Rock e pallone, Alexi Lalas compie 50 anni: con il Calcio Padova un amore mai finito

Fu il primo americano a giocare in Italia nella massima serie, nel Padova neopromosso in A. Fece un gol al Milan

PADOVA. Calcio e musica rock nella sua vita: Alexi Lalas compie 50 anni (è nato il 1 giugno 1970). Il tenace difensore statunitense si mise in luce con la nazionale americana nel Mondiale disputato nel suo Paese nel 1994 ed arrivò in Italia a settembre di quell’anno, nel Padova neopromosso in serie A, primo americano a giocare in Italia nella massima serie (dopo due italo-americani negli anni ’30) e subito ribattezzato Generale Custer.
 
 
Capelli e pizzetto lunghi e rossi, gli davano più l’aria da rocker che da calciatore, ma riuscì a farsi apprezzare anche nella difesa degli attaccanti diventando una sorta di icona, anticonformista, del calcio di quegli anni.
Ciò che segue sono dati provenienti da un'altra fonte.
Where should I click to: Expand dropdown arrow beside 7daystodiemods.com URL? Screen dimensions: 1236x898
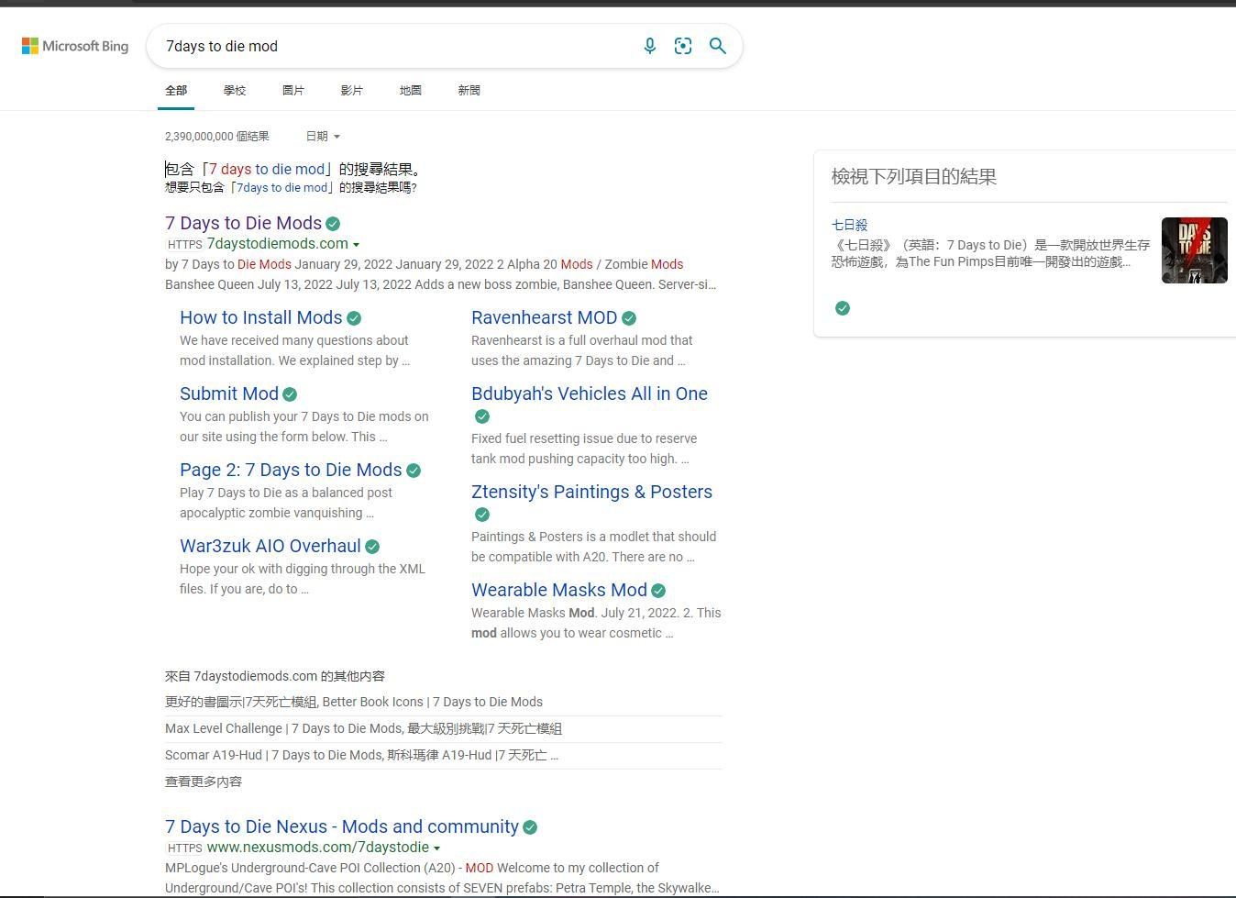click(x=356, y=245)
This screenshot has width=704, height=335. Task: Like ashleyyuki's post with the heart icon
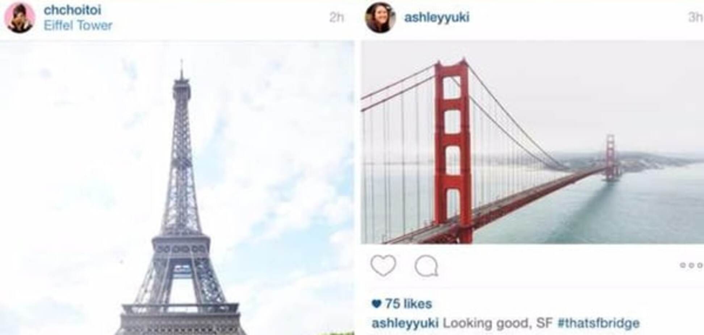[x=383, y=265]
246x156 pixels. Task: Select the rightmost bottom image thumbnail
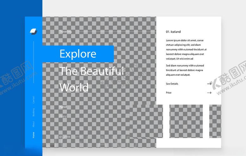(x=215, y=121)
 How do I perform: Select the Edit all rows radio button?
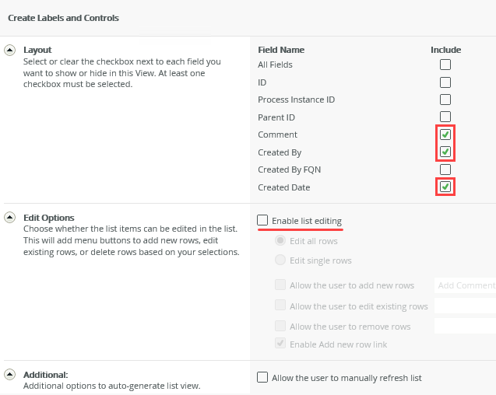coord(280,241)
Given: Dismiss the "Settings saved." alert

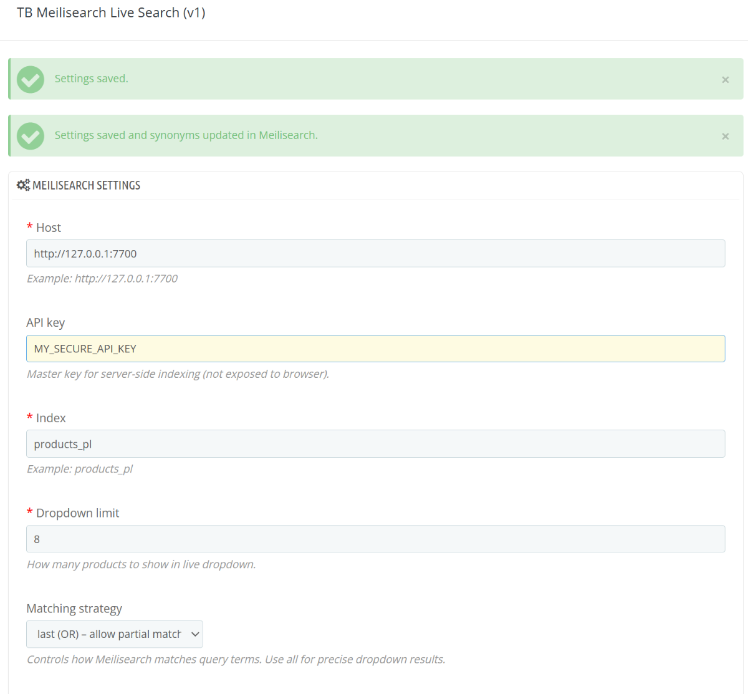Looking at the screenshot, I should click(725, 80).
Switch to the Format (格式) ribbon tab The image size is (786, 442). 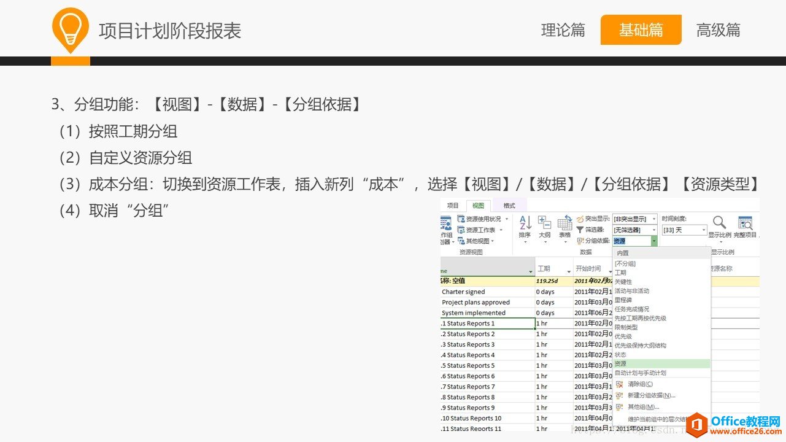pos(509,206)
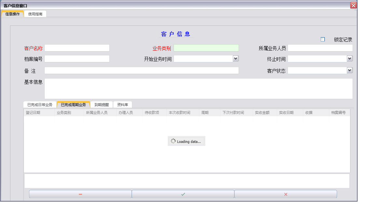Open the 资料库 tab
Viewport: 369px width, 216px height.
pos(123,104)
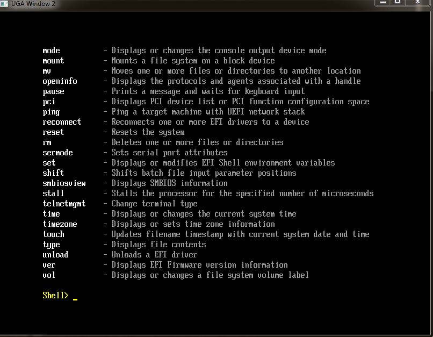Click the 'reconnect' command name
433x337 pixels.
[x=62, y=122]
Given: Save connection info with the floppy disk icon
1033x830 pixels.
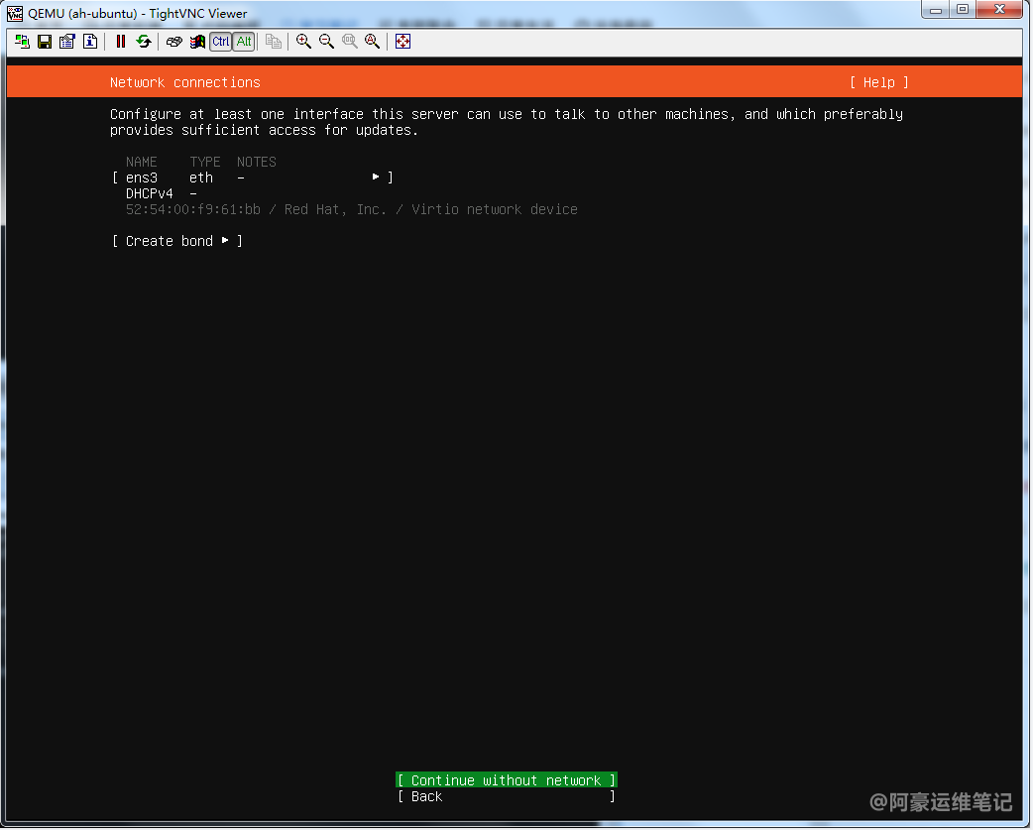Looking at the screenshot, I should (x=45, y=42).
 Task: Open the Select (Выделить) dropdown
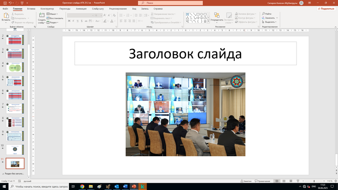point(269,22)
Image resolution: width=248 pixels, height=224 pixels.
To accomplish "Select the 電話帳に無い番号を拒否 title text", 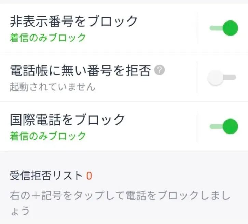I will coord(80,71).
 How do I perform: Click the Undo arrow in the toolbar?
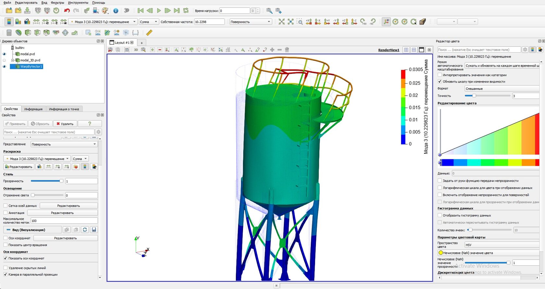tap(67, 11)
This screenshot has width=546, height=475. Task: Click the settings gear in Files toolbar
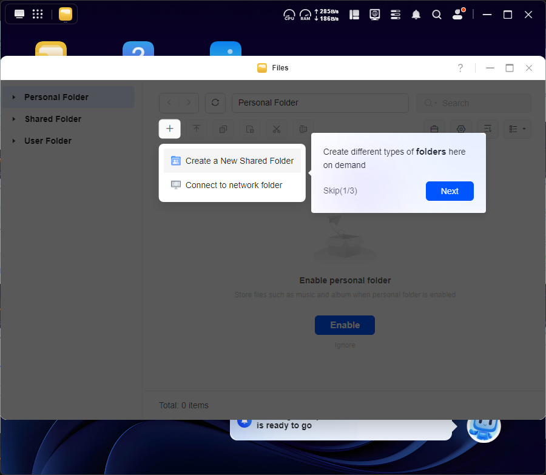tap(461, 129)
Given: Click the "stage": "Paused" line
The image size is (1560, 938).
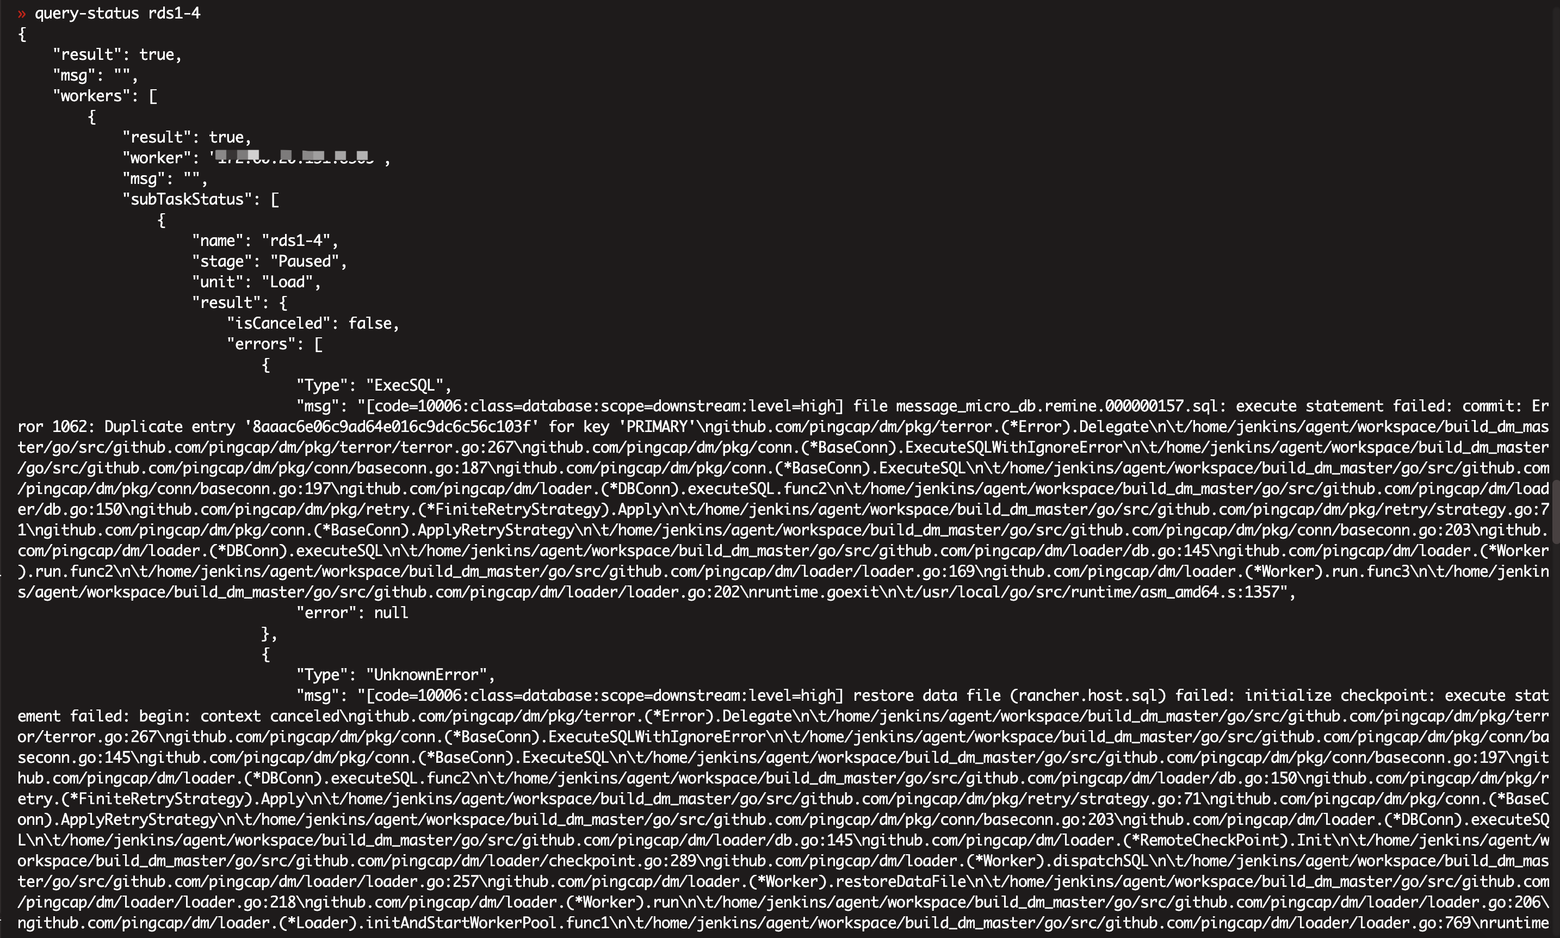Looking at the screenshot, I should click(x=270, y=261).
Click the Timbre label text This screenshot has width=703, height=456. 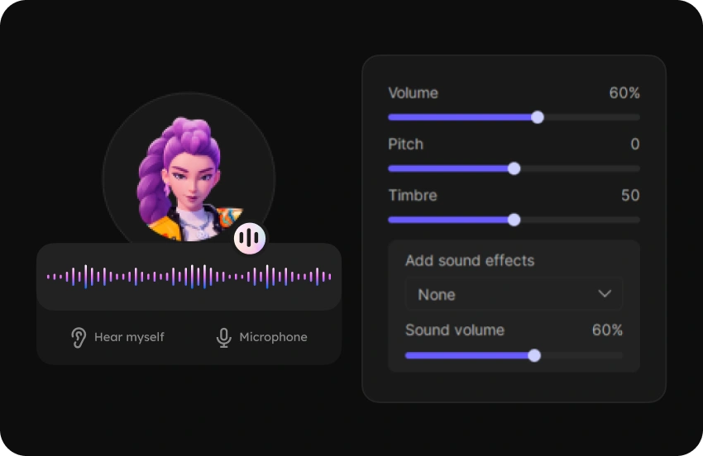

Celebre una sua querelle a distanza con Zeman. Nel suo animo, comunque, era forse più musicista che calciatore: «I Ginger« era la band con cui suonava ed incideva dischi e con la quale nel 1988 ha partecipato a un tour europeo di supporto ai connazionali Hootie & the Blowfish, mentre come musicista ha composto anche cinque album. La sua vita da calciatore, Mondiale a parte, era stata solo college (Rutgers, New Jersey): da lì il salto in Nazionale e poi l’avventura italiana. Per il Padova dello storico presidente Marino Puggina, scomparso recentemente a 99 anni, la stagione 1994-95, infatti, segnava il ritorno in serie A dopo 32 anni di assenza. 
 
I biancoscudati, con Mauro Sandreani in panchina, si presentano ai nastri di partenza con gli innesti di due stranieri, l’attaccante croato Goran Vlaovic e appunto il difensore statunitense Alexi Lalas. La squadra annaspa all’inizio, ma riesce a compattarsi e addirittura a salvarsi dopo uno spareggio vinto ai rigori contro il Genoa. Giocatori più presenti, spareggio escluso: Bonaiuti, il portiere, 34 presenze, Lalas 33 e 2 gol che contribuiscono a fargli avere il premio di miglior giocatore americano del 1995.
 
Il primo gol in serie A arriva nella 6a giornata: 2-0 al Milan, Lalas apre le marcature e il Padova vince la prima partita di quella stagione. L’anno seguente è meno fortunato, la squadra retrocede in Serie B, Lalas contribuisce con appena 11 presenze e ritorna quindi negli Stati Uniti, dove gioca nella Major League Soccer con i New England Revolution (1996 e 1997), i MetroStars (1998), i Kansas City Wizards (1999) e i Los Angeles Galaxy (2001-2003). Si ritira dopo 96 presenze e 9 gol per la nazionale statunitense, ma non lascia mai il mondo del calcio nè la musica. È stato anche general manager e presidente dei Los Angeles Galaxy, dimettendosi insieme a Ruud Gullit che di quella squadra era l’allenatore. Ha anche ricoperto la carica di dirigente anche nei San Jose Earthquakes nel 2003, e New York Red Bulls nel 2004. 
 
Portando Padova sempre nel suo cuore, tanto da dedicare un video in pieno coronavirus con una dedica speciale: «Durante queste periodo difficile sto pensando ai miei amici italiani e ovviamente a 
Padova. Spero che tutti voi siate al sicuro e che la vita in Italia e nel mondo torni alla normalità il prima possibile. Forza e coraggio Italia e forza Padova!».